提示文 >>
====
2016-04-25 | アイヌ民族関連
シノドス-2016.04.25 Mon
明戸隆浩 / 多文化社会論
マスメディアで「ヘイトスピーチ」という言葉が広く使われるようになってから、およそ3年。今国会では、ヘイトスピーチ対策法「与党案」が、審議の佳境を迎えている。
と言っても、とくに今年3月以降の展開はあまりにも急だったので、この間ヘイトスピーチについて関心をもって見てきた人の中でも、今何がどのように議論されているのか正確に把握できている人は必ずしも多くないかもしれない。また、そもそも自民・公明両党が出してきた「与党案」であるという時点で、「何の期待もできない」「むしろ政権に都合のいいように利用されるのでは」という見方をする人もいるのではないかと思う。
そして実際、この後具体的に示すように、今回の与党案には問題が多い。しかし同時に言えることは、自民・公明が現在国会で占める議席数を考えれば、この与党案はほぼ確実に成立し、効力をもった法律になるということだ。その一方で、少なくとも現時点ではまだ与党案は「案」であり、与野党の修正協議の余地を残している。つまりこの段階で考えるべきことは、問題の多い与党案の中でもとくにどこを問題にし、それをいかにして修正協議に反映させるかということである。
ヘイトスピーチにかかわるこれまでの国会の動き(1) 
具体的に与党案の検討に入る前に、ヘイトスピーチにかかわるこれまでの国会での動きを簡単に振り返っておこう。ヘイトスピーチにかかわる初めての国会集会が開かれたのは、2013年3月のこと。主催したのは後に議員立法で野党案を提出する際に中心となる民主党(当時)の有田芳生参議院議員らだが、この段階では法制化に対する慎重論もまだ根強かった。
====
取り組む課題 >>
1. ヘイトスピーチ対策法をめぐる文章から、次の一文を英語に訳す：「ヘイトスピーチにかかわる初めての国会集会が開かれたのは、2013年3月のこと。」
2. ヘイトスピーチ対策法をめぐる文章の最後の一文に続けて、その先を書いてください。
一覧はヘイトスピーチ対策法をめぐる文章とは関係がない。

出典抜粋 >>
====
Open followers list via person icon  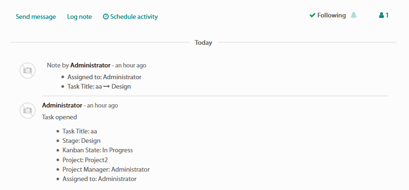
====
解答例 >>
1. The first Diet gathering concerning hate speech was held in March 2013.

2.
しかし、2013年10月に京都朝鮮学校襲撃事件に対する京都地裁の判決(被告である在特会らに約1200万円の賠償請求ほか)が出され(翌2014年7月の大阪高裁の判決を経て12月に最高裁で確定)、また2014年夏に国連自由権規約委員会からの勧告(7月)、同人種差別撤廃委員会からの勧告(8月)、と立て続けにヘイトスピーチ対策の不在を指摘される中で、ヘイトスピーチへの法的対策の必要性は、政治家やメディアの間でも次第に共有されるようになっていく。
そうした中で、(やや時間は前後するが)2014年4月に有田議員、同じく民主党の小川敏夫参議院議員らにより「人種差別撤廃基本法を求める議員連盟」が結成される。また与党側でも、まず自民党が2014年8月にヘイトスピーチに関するプロジェクトチームを設置(座長・平沢勝栄衆議院議員)、10月には公明党のプロジェクトチーム(座長・遠山清彦衆議院議員)も初会合を開いた。そして翌2015年5月、有田・小川両議員などを中心に超党派の議員が「人種差別撤廃施策推進法案」(以下、「野党案」)を提出。8月には参議院法務委員会での審議にかけられたが、これは日本で初めて人種差別にかかわる法案が審議された重要な場面となった。
ヘイトスピーチにかかわるこれまでの国会の動き(2)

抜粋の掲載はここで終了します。